Want to increase your lockout strength for heavier presses? Want bigger triceps? These ten exercises will give you both. Bonus: Most of these are joint and elbow friendly.

1 – Push-Up on Kettlebells

This variation works by increasing the stability challenge and increasing the range of motion. Doing push-ups on kettlebells also feels better on your wrists. Most lifters' wrists are taking a beating already, so this is a nice change.

Programming should involve more of a strength-endurance emphasis of 15-plus reps per set, but you could add additional loading (weight vest etc.) and work on submaximal strength in the 6-8 rep range.

2 – Kettlebell Triceps Extension

Triceps extensions are nothing new, but using kettlebells alters the positioning of the load, making this version more joint friendly. I've seen athletes that complain of elbow pain with the dumbbell version, but have zero issues when switching to kettlebells.

Sets and reps: 3-4 x 10-15.

3 – Dip Lockout

If you have elbow or shoulder pain when doing regular dips (as 50 percent of T Nation readers reported in a recent Instagram poll) try this concentric-only variation.

Start from a dead stop every rep. After a solid lockout and squeeze at the top, just drop back down. There's no eccentric or negative action, and by negating the stretch of the front delts you're able to train extension without the flare-ups.

Sets and reps: 3 x 6-10.

4 – Dumbbell Floor Press with Neutral Grip

This variation strengthens the top range of your press much like its barbell counterpart. But for pain-free performance, it's tough to beat dumbbells.

Even though there's less range of motion with a floor press, leg drive is removed, so you'll probably be using about 10 percent less weight than your standard bench press.

The neutral grip is better for keeping the glenohumeral joint centrated and thus decreasing stress on the front delt. This variation is going to stress all three heads of the triceps group.

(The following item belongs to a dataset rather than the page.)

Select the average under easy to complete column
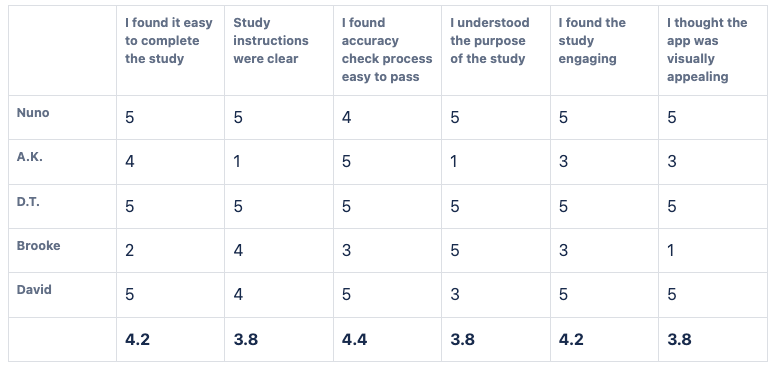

Sets and reps: 4-5 x 6-10.

5 – JM Press Off Pins

Why is this variation effective? It places a great deal of stress on the lateral head of the triceps.

Sets and reps: 5-6 x 6-8, performed once per week.

6 – Incline Tate Press

This variation stresses the lateral head of your triceps as well as the anconeus.

Do this with lighter loads for higher reps. Go too heavy and it becomes easy to cheat by turning it into more of a standard press than an extension.

Sets and reps: 3-4 x 12-15.

7 – Half-Kneeling Bottoms-Up Kettlebell Press

While used mostly for prehab or rehab, this one also helps you indentify asymmetries from left to right. You may notice imbalances even when using modest weight.

I've seen some athletes easily perform the prescribed reps on one side and struggle to perform them on the other side. If this is the case for you, it's time to drop the weight and focus on relearning better motor patterns.

Sets and reps: 3-4 x 5-6 per side.

8 – Overhead Kettlebell Carry

For strength work, perform 4-5 rounds of 90 feet. Rest 60-90 seconds between rounds.

9 – Safety-Squat Bar Overhead Press Off Pins

If you have access to a safety-squat bar, this one is a must. While you can perform this with a standard straight bar, the effect just isn't the same.

Go for sets of 5-8, setting the pins at chest, eye, or forehead level.

10 – Bench Press Off Pins Against Bands

This is an incredible exercise to build absolute strength. You can progressively build to a 1-rep max or use the submaximal method and build to a 3-6RM using a dead stop on each rep.

This can be performed from a variety of heights with a variety of grips, but for building the triceps stick with a medium or close grip. Since you're starting from the bottom, you can strategically target individual sticking points and adjust pin height to align with your individual limitations.

This works with a regular barbell or a football bar as shown in the video.